Creating a custom template requires well-structured sections to ensure accurate and efficient documentation. Below are example sections you can add to your custom template, each with a description and sample content instructions.
Common Sections to Include
1. Subjective
Description: Document the client’s reported symptoms, concerns, and medical history.
Example Instruction: "Summarize the client’s presenting complaint, reported symptoms, and relevant personal history."
2. Objective
Description: Record observed behaviors, test results, and clinician observations.
Example Instruction: "Include measurable data such as vitals, observed behaviors, and physical examination findings."
3. Assessment
Description: Summarize clinical impressions, diagnosis, or differential diagnosis.
Example Instruction: "Describe the clinician’s analysis of symptoms, diagnosis considerations, and clinical interpretations."
4. Plan
Description: Outline the treatment strategy, next steps, and follow-up actions.
Example Instruction: "Detail the recommended treatment approach, medication adjustments, and follow-up schedule."
5. Interventions
Description: Record therapeutic techniques, counseling strategies, and interventions provided.
Example Instruction: "Document specific interventions used, such as CBT techniques, EMDR, or Psychoeducation."
6. Risk Assessment
Description: Assess potential risk factors, safety concerns, and protective factors.
Example Instruction: "Identify any immediate risks, protective factors, and mitigation strategies."
7. Client Progress
Description: Track client improvements, setbacks, and overall therapy progression.
Example Instruction: "Summarize the client’s progress since the last session, including response to treatment."
8. Treatment Goals
Description: Define client goals and measure progress toward achieving them.
Example Instruction: "List short-term and long-term treatment goals and any updates on their progress."
9. Session Summary
Description: Provide an overall summary of the session, including key discussion points.
Example Instruction: "Summarize the main topics discussed in the session, key takeaways, and action items."
10. Recommendations
Description: Suggest follow-up care, referrals, and next steps for the client.
Example Instruction: "Include referrals, self-care recommendations, and adjustments to the treatment plan."
11. Mental Status Examination (MSE)
Description: Document observations about the client’s mood, behavior, and cognitive function.
Example Instruction: "Describe the client’s appearance, mood, affect, thought process, and cognitive function."
12. Diagnosis
Description: Provide the diagnostic impression and any relevant DSM/ICD codes.
Example Instruction: "List the primary and secondary diagnoses with supporting clinical observations."
13. Medication Management
Description: Track prescribed medications, dosage adjustments, and client response.
Example Instruction: "Document current medications, changes in dosage, side effects, and adherence."
14. Therapeutic Approach
Description: Summarize the therapeutic techniques and interventions used in the session.
Example Instruction: "Detail the therapeutic modalities used, such as CBT, DBT, or mindfulness techniques."
15. Barriers to Treatment
Description: Identify any obstacles affecting treatment progress.
Example Instruction: "List challenges like lack of support, financial issues, or resistance to therapy."
16. Crisis Management
Description: Outline the response plan for crisis situations, if applicable.
Example Instruction: "Describe the safety plan, interventions used, and follow-up recommendations for crisis management."

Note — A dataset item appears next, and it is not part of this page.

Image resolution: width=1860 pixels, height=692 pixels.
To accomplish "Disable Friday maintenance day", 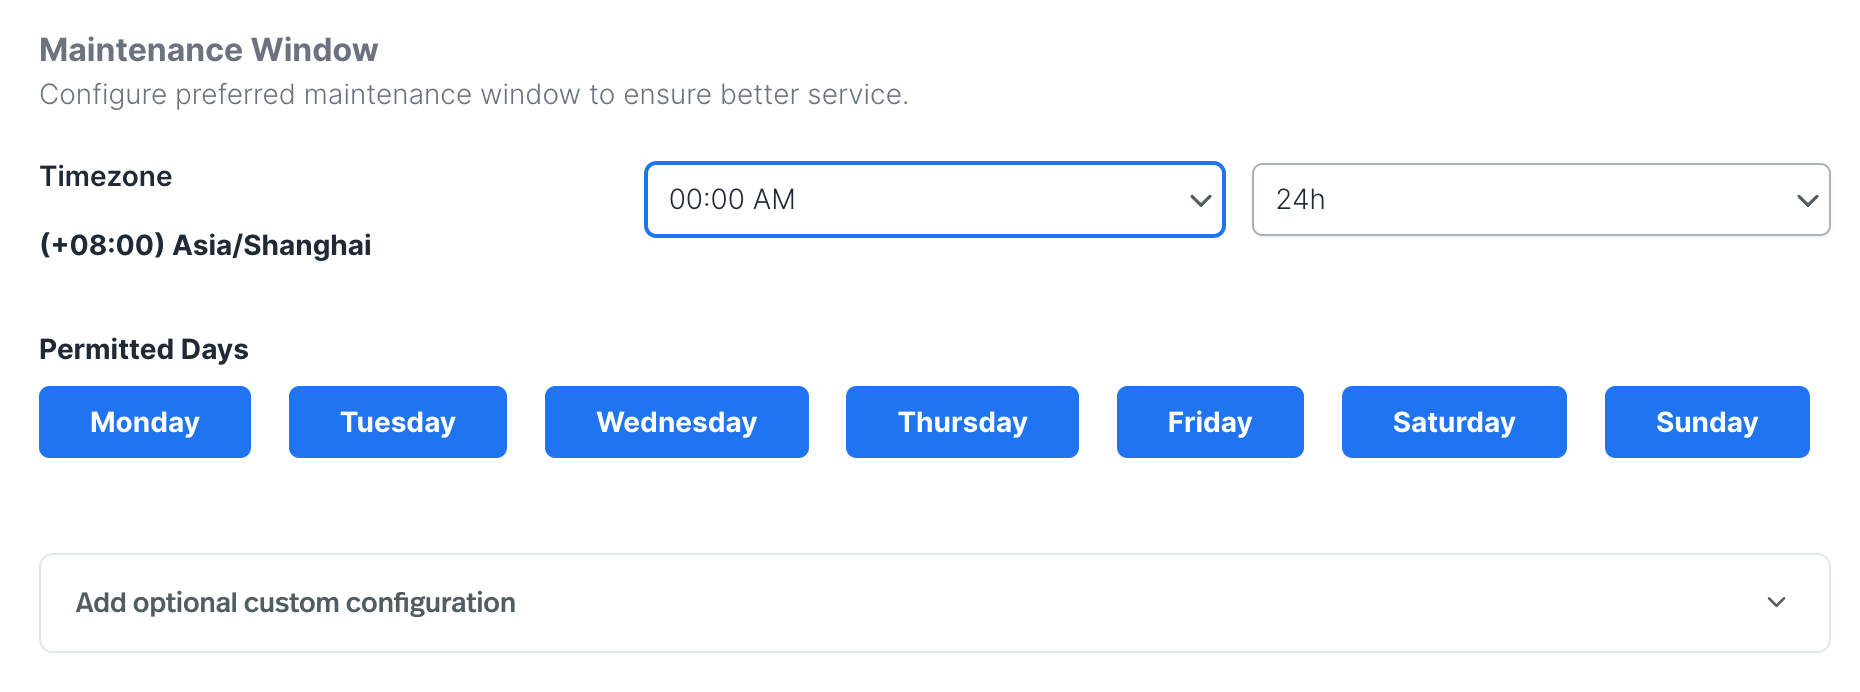I will point(1210,422).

17. Client Strengths & Resources
Description: Highlight the client’s strengths and external resources aiding their progress.
Example Instruction: "Document personal strengths, coping mechanisms, and community resources available."
18. Session Notes & Key Insights
Description: Summarize key discussion points, client responses, and progress markers.
Example Instruction: "Capture client reflections, therapist insights, and any significant breakthroughs."
19. Homework & Assignments
Description: Outline tasks for the client to complete before the next session.
Example Instruction: "Describe assignments such as journaling, exposure exercises, or behavioral tracking."
20. Follow-Up Plan
Description: Define the next steps and planned interventions.
Example Instruction: "Summarize upcoming goals, scheduling considerations, and next session focus areas."
Final Thoughts
Use these sections as a starting point for building customized, structured templates that suit your practice.
Combine multiple sections to create a well-rounded note format tailored to your documentation needs.
Adjust content instructions to refine how the AI generates text for each section.